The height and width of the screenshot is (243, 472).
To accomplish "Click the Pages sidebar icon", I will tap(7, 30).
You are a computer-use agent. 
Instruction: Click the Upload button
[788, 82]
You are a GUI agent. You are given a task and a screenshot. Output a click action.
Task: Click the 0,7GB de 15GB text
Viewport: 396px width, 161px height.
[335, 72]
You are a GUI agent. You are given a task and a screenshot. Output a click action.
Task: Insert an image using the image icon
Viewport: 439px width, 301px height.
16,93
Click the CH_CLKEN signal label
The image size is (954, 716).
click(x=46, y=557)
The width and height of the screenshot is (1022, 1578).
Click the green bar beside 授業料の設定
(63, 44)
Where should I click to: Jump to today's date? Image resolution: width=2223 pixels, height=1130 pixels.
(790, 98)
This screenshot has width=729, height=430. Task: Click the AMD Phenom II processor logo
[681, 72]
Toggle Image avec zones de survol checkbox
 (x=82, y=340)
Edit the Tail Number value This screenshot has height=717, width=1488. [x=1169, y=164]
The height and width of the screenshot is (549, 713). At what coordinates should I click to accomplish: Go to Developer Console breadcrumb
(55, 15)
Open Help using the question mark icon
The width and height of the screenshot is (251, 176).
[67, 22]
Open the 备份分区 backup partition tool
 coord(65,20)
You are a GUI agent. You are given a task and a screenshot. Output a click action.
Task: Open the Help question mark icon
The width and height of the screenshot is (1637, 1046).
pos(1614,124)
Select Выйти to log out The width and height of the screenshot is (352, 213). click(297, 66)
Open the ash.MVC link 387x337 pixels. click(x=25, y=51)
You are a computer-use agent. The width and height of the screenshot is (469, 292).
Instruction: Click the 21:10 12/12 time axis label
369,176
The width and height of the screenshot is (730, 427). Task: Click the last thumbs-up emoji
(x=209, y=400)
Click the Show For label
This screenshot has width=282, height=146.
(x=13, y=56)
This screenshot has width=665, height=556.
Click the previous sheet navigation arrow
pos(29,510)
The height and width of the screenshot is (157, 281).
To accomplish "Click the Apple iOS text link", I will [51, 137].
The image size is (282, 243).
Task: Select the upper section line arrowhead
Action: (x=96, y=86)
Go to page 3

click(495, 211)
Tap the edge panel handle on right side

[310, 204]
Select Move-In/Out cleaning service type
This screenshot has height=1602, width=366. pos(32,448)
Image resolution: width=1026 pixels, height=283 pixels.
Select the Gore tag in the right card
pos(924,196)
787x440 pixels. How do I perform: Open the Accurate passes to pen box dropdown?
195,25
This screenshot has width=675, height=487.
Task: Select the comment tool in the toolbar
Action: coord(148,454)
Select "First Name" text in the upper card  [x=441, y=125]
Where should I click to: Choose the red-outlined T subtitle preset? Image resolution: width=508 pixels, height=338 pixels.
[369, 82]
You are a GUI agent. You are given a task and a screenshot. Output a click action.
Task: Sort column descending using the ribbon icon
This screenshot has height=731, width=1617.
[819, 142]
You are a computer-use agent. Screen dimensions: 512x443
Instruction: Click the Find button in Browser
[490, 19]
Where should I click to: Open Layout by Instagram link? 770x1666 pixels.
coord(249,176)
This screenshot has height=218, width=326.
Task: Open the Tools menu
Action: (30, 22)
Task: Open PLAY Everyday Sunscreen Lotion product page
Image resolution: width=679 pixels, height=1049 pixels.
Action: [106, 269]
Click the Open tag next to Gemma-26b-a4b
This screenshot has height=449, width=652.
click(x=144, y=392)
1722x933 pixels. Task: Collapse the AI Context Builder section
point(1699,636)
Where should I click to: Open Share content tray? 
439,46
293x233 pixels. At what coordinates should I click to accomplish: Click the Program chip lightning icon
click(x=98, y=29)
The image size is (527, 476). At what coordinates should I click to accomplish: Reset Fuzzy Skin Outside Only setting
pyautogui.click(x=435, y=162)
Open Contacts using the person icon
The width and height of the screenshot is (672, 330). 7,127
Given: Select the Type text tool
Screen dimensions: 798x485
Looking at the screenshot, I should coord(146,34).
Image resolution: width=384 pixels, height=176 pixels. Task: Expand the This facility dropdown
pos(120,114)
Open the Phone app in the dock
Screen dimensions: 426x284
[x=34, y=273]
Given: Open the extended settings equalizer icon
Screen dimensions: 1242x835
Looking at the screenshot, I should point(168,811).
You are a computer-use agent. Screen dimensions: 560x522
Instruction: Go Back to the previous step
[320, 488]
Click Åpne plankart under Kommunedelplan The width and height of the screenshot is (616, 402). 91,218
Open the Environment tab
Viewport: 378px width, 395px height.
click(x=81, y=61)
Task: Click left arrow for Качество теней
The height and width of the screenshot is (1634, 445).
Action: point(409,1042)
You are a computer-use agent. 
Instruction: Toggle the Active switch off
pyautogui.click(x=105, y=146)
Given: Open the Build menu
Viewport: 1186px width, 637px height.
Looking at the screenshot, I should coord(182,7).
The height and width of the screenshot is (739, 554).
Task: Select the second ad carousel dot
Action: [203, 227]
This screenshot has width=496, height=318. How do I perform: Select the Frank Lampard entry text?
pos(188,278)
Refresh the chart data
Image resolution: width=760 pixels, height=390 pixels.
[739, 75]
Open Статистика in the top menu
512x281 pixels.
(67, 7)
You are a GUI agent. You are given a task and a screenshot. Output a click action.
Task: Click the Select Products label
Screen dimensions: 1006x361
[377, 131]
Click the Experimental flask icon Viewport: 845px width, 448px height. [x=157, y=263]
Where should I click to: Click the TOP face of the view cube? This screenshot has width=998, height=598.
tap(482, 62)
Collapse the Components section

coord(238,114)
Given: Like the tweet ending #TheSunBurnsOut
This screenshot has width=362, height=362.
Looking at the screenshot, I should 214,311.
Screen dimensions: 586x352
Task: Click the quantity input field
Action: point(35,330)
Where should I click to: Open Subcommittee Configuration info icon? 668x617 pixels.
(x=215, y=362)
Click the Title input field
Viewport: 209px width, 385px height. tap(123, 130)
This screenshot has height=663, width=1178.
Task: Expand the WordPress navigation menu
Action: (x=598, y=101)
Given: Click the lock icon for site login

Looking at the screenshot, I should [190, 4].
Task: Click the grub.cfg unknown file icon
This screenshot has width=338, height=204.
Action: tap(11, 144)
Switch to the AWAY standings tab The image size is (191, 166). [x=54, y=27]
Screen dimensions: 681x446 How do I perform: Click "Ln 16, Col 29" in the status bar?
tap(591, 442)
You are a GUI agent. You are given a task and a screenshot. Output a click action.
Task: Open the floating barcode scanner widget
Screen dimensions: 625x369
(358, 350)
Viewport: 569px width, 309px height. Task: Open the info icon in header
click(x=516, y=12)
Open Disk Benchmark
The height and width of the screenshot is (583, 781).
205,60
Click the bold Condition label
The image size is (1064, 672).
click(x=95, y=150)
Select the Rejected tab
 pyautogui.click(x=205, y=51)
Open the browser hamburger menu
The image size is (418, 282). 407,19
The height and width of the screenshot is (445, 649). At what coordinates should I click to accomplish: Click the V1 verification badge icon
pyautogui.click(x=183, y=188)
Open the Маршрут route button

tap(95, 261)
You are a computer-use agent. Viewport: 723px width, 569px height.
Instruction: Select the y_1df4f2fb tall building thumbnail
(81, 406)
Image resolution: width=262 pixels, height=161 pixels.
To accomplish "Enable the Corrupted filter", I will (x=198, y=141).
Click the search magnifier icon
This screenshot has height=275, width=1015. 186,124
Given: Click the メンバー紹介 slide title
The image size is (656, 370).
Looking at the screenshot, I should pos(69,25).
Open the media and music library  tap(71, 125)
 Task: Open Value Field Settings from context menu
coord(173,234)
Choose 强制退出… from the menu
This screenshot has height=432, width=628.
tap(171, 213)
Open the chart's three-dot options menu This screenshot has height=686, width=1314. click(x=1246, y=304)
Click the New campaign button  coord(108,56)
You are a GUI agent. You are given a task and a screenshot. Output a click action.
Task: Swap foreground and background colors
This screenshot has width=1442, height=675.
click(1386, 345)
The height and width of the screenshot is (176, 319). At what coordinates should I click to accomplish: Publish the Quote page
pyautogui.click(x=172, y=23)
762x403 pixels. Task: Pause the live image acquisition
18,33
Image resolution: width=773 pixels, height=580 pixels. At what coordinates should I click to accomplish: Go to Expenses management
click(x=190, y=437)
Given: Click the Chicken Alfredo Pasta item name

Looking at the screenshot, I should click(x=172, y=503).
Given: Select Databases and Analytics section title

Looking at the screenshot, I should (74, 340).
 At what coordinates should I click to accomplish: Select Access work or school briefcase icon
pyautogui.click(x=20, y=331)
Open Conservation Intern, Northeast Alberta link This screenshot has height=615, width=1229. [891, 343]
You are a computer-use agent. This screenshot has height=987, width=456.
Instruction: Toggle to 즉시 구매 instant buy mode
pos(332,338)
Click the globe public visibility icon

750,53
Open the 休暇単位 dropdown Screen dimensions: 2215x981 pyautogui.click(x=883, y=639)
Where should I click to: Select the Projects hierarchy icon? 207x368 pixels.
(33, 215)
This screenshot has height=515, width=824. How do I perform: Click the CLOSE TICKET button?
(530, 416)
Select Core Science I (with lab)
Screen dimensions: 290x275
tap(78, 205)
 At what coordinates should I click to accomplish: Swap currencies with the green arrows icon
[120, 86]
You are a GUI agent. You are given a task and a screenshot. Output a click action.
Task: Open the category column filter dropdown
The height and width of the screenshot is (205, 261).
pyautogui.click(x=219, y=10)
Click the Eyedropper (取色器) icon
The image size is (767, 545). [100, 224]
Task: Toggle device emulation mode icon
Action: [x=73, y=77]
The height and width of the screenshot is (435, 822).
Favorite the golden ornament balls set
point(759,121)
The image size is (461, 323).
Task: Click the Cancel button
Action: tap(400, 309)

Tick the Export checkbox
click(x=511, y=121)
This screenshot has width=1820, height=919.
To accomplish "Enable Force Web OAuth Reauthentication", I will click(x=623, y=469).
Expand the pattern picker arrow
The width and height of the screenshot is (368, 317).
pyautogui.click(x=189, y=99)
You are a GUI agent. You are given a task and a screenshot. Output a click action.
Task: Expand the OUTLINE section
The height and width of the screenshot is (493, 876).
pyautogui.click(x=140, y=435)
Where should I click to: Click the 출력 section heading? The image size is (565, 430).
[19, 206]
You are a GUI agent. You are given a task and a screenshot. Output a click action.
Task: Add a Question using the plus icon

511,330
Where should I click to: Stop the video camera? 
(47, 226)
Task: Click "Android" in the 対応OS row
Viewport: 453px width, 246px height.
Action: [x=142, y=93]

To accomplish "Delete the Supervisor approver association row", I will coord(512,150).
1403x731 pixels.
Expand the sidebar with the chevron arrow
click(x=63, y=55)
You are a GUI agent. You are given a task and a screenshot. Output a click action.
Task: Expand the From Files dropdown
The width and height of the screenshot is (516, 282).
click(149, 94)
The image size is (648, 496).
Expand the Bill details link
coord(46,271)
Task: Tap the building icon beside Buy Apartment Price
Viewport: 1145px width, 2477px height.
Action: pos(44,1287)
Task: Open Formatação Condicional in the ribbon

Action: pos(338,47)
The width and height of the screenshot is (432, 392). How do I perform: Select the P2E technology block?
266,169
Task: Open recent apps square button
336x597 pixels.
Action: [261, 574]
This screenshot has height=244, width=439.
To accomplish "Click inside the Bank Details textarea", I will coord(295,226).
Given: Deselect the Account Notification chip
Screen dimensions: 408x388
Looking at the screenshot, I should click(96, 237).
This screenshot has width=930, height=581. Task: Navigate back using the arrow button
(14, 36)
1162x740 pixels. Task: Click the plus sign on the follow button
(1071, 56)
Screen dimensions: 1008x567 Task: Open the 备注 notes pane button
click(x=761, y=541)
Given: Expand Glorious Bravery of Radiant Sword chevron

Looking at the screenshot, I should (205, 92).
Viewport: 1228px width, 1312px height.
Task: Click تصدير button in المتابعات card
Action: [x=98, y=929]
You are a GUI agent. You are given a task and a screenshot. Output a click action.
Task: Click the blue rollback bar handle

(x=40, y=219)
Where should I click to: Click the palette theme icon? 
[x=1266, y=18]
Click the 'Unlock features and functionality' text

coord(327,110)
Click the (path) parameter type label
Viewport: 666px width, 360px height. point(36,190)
--------
:: EXERCISE PROMPT ::
Extract every line containing the string "Enable" from the data above.

:: FINISHED TASK ::
To accomplish "Enable the Corrupted filter", I will (x=198, y=141).
To accomplish "Enable Force Web OAuth Reauthentication", I will click(x=623, y=469).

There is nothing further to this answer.